// Declaring a variable:
int* buf = new int[max_size];
// Filling in the data:
for (int i = 0; i < max_size; ++i) buf[i] += i;
// We pass it to the function:
process(&buf);
Implementation function:
void process(const int* const* buf)
{
int a = 0;
int ch = 1;
for(int c = 0; c < ch; ++c)
for (int i = 0; i < max_size; ++i)
a += buf[c][i]; // ???
}
How and by what rule is my array masquerading as an array of arrays?
a += buf[c][i];
Try here: https://www.programiz.com/online-compiler/2VrwQHT2IG5pE
P S:
I think this is because here &but we pass the address for the const float* const* buf part.
But maybe there is a more academic explanation for this?
If you're asking why a += buf[c][i]; works, that's because buf is a pointer to the pointer of the first element of the array.
Since the for loop of c only runs for 0 <= c < 1. This line is essentially
a += buf[0][i];
Which is
a += (*buf)[i];
(FYI, in general ptr[i] == *(ptr+i))
i.e you dereference buf to get the pointer to the array, and then dereference the i-th member of the array.

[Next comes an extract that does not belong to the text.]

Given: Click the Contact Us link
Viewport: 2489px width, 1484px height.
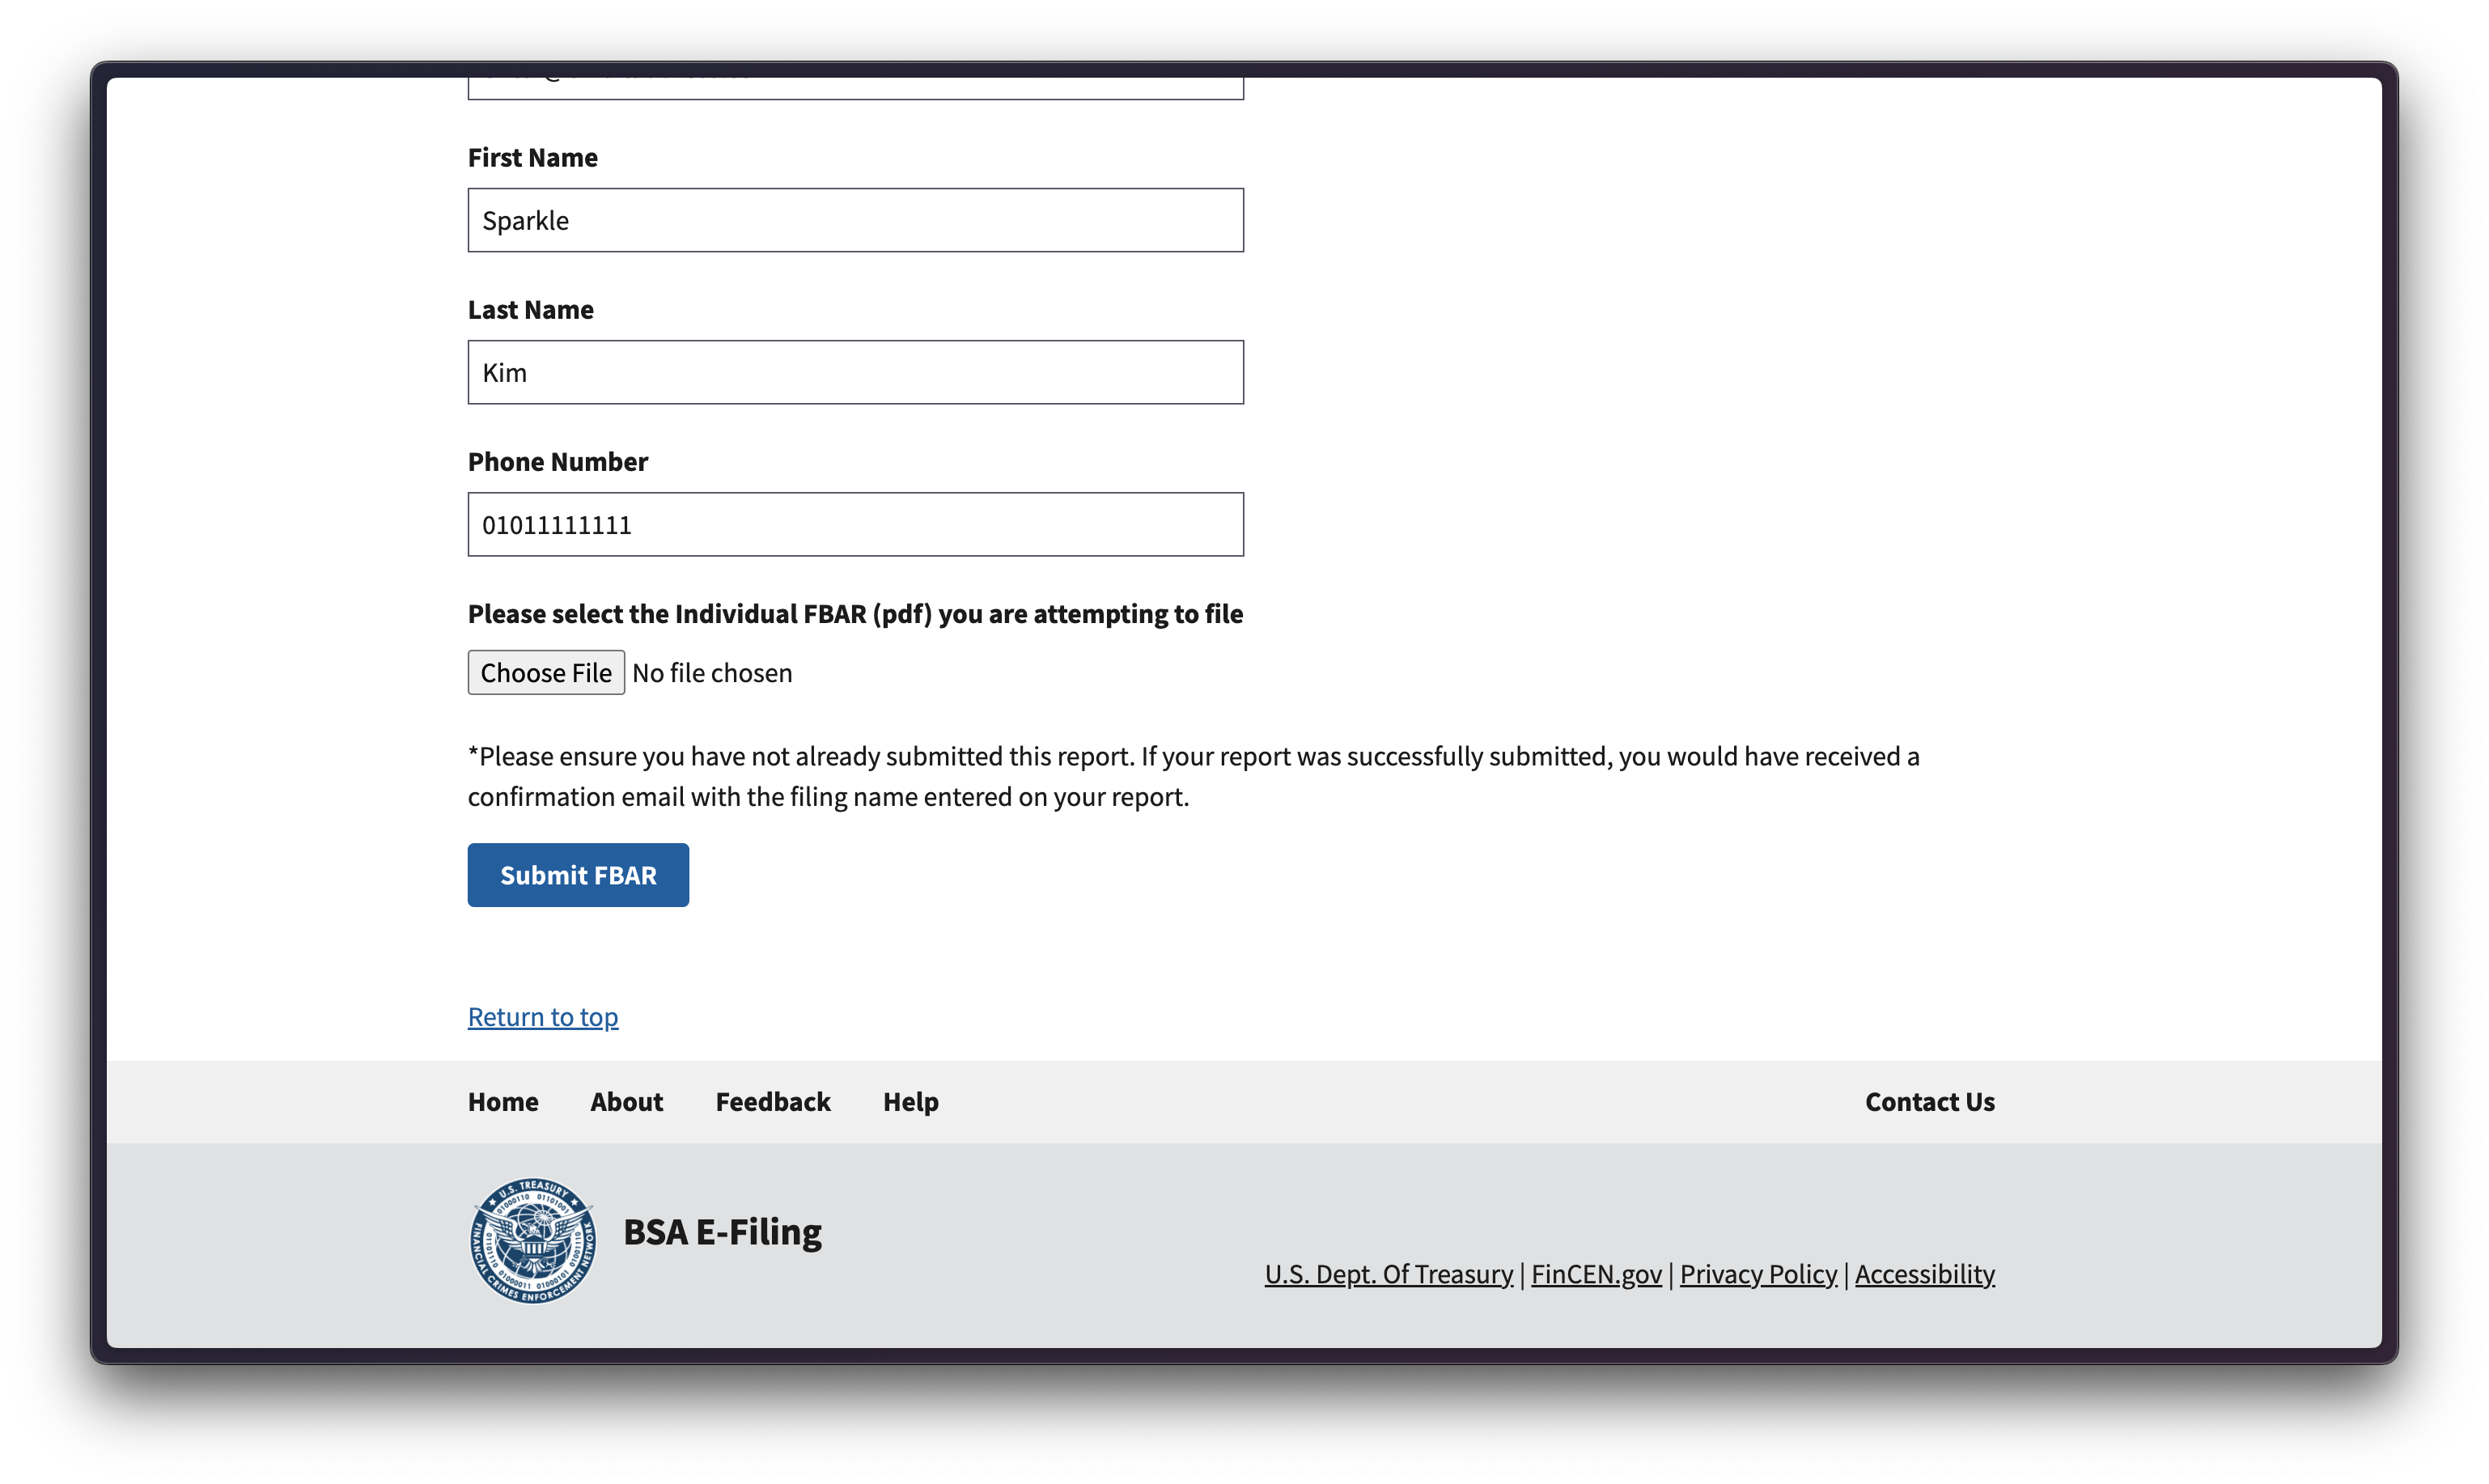Looking at the screenshot, I should (x=1929, y=1102).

This code has multiple problems
// Declaring a variable:
int* buf = new int[max_size];
Here you should probably use std::array<int, max_size> in C++, if max_size is a compile-time constant. Otherwise std::vector<int>(max_size) is a good choice, this way you don't have to manually manage the memory.
// Filling in the data:
for (int i = 0; i < max_size; ++i) buf[i] += i;
Here, you assume that your array is set to 0 at each element, this is wrong, you should initialize it.
// We pass it to the function:
process(&buf);
Here, there's no reason to pass a pointer to buf as buf is already a pointer.
Your process function should be something like this.
void process(const int* buf)
{
int a = 0;
for (int i = 0; i < max_size; ++i)
a += buf[i];
}
I recommend reading about C++ and discovering the languages features.